Attention mechanism and memory network for aspect-level sentiment classification

Currently, with the maturity of attention mechanism and memory network. More and more such methods have been used in NLP and had a good effect, such as machine translation,²⁵ with an improved performance compared to previous approaches. In this field, the generation of representations can be mutually influence by the target and context. For instance, Wang et al.²⁶ applied an attention-based LSTM network to aspect-level sentiment classification. Long et al.²⁷ proposed a BiLSTM based multi-headed attention mechanism, which is integrated into a crossing model of text sentiment analysis. Lin et al.²⁸ built a brand-new framework for aspect-level sentiment classification, which was a deep mask memory network based on semantic dependency and context moment.

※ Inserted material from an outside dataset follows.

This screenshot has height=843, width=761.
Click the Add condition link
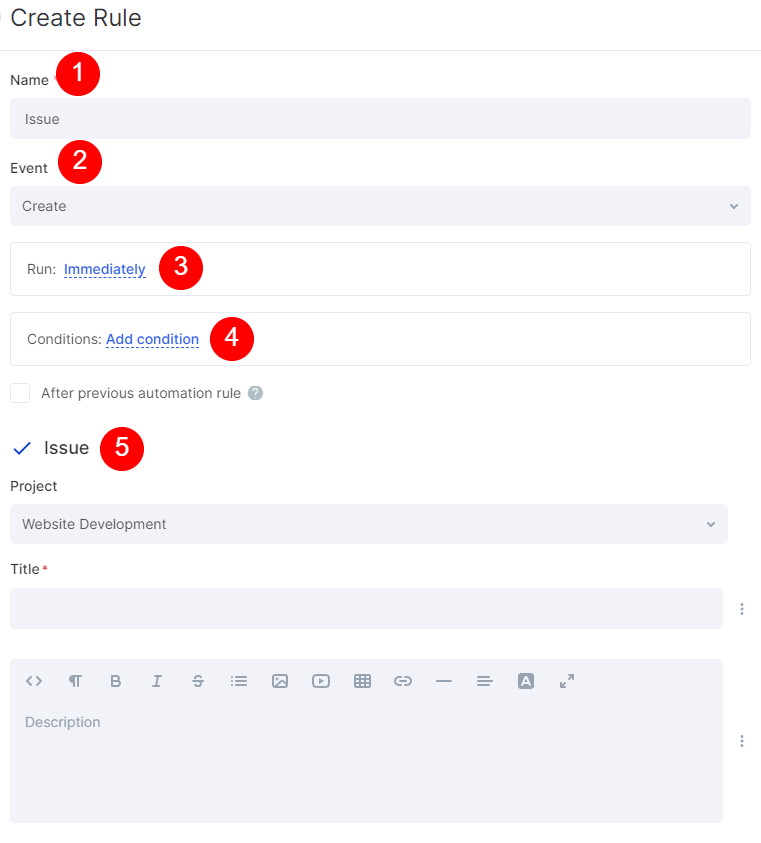coord(152,339)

Zhang et al.²⁹ designed a convolutional multi-head self-attention memory network for the same task. Ma et al.³⁰ developed an interactive attention network (IAN) model derived from LSTM networks and attention mechanism. However, syntactic relations among the aspect with its context words are generally neglected in these studies, which may stunte the validity of aspect-based context representation. Besides, the aspect of sentiment polarity is normally hinged on a key phrase.³¹ Zhang et al.⁵ proposed a convolution network weighing on proximity to provide an aspect-specific representation of contexts that was syntax-aware. However, the long-distance dependencies in the text sequence is only taken into account by this network, therefore the effect of capturing local features is not ideal.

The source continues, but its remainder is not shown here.